This MicroSim demonstrates the 2D Discrete Fourier Transform, showing how spatial patterns map to frequency representations and how frequency filtering affects images.

How to Use

  1. Select an Image Pattern: Different patterns produce characteristic frequency spectra

  2. Apply Frequency Filter:

  3. Low-pass: Keeps smooth areas, removes high frequencies (blurs)
  4. High-pass: Keeps edges, removes low frequencies (edge enhancement)
  5. Band-pass: Keeps specific frequency range

  6. Adjust Cutoff: Control the filter radius in frequency space

Panels Explained

Panel Shows
Original Image Spatial domain input
Magnitude Spectrum Frequency content (log-scaled for visibility)
Phase Spectrum Spatial structure information (color-coded)
Filtered Image Reconstruction after frequency filtering

Learning Objectives

Students will be able to: - Understand the relationship between spatial patterns and frequency spectra - Recognize that periodic patterns create discrete frequency peaks - Apply frequency filtering for image processing - Explain why phase carries more structural information than magnitude

Key Insights

  • Vertical stripes → Horizontal line in spectrum (perpendicular!)
  • More stripes → Peaks farther from center (higher frequency)
  • Edges → Broad frequency content (sharp transitions need many frequencies)
  • Phase surprisingly carries most perceptual information

Lesson Plan

Introduction (5 minutes)

The Fourier transform decomposes an image into sine wave components. Every image is a sum of 2D sinusoids of different frequencies and orientations.

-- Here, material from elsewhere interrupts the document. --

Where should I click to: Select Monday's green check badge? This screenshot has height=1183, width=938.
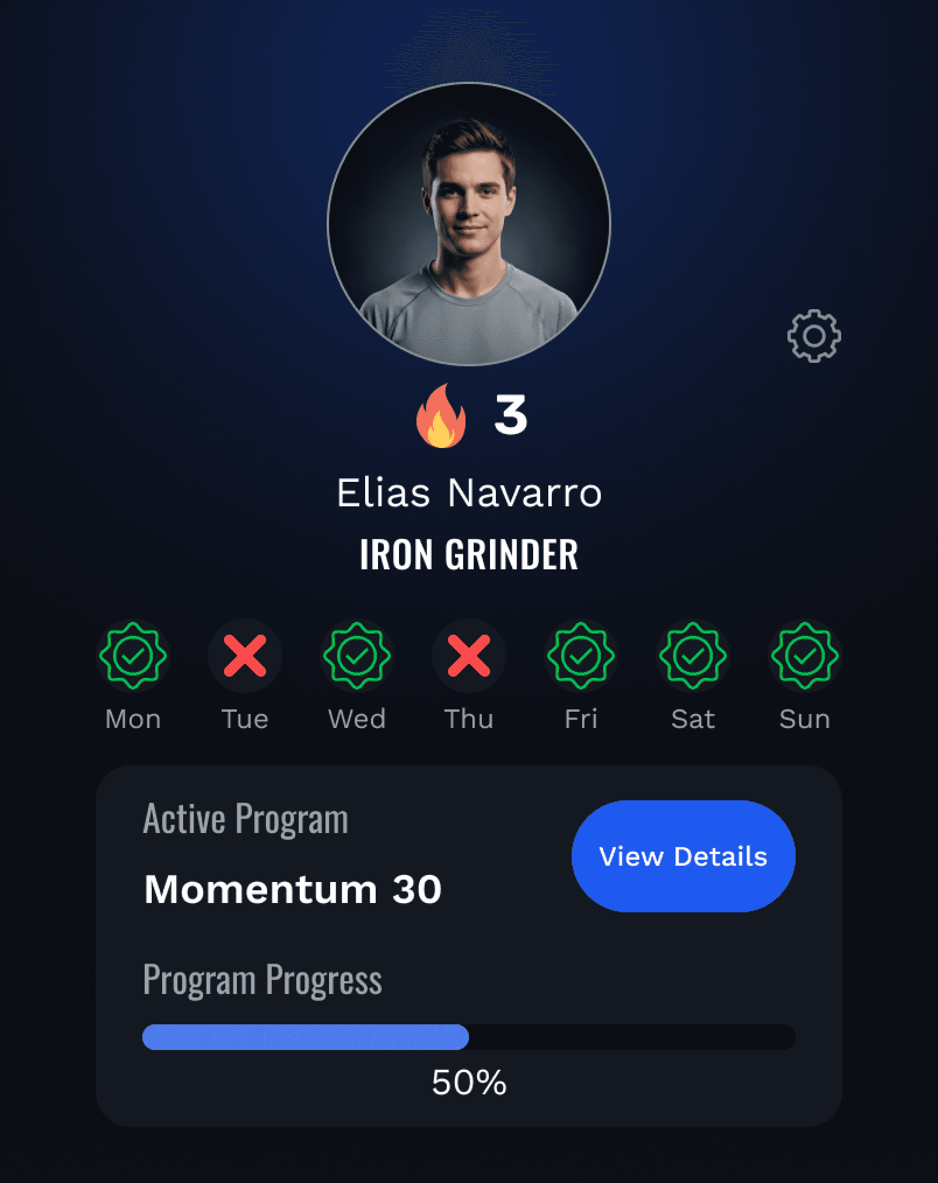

Pattern-Spectrum Mapping (10 minutes)

  1. Start with Vertical Stripes - observe the horizontal line in spectrum
  2. Switch to Horizontal Stripes - the line rotates 90 degrees
  3. Try Checkerboard - see the diagonal peaks
  4. Single Edge - notice the broad frequency spread

Frequency Filtering (10 minutes)

  1. Apply Low-pass filter - smooth areas preserved, edges blur
  2. Apply High-pass filter - only edges remain
  3. Adjust cutoff to see gradual effect

Discussion Questions

  • Why does the spectrum have the pattern perpendicular to the image stripes?
  • What does the DC component (center point) represent?
  • Why would JPEG compression work in frequency domain?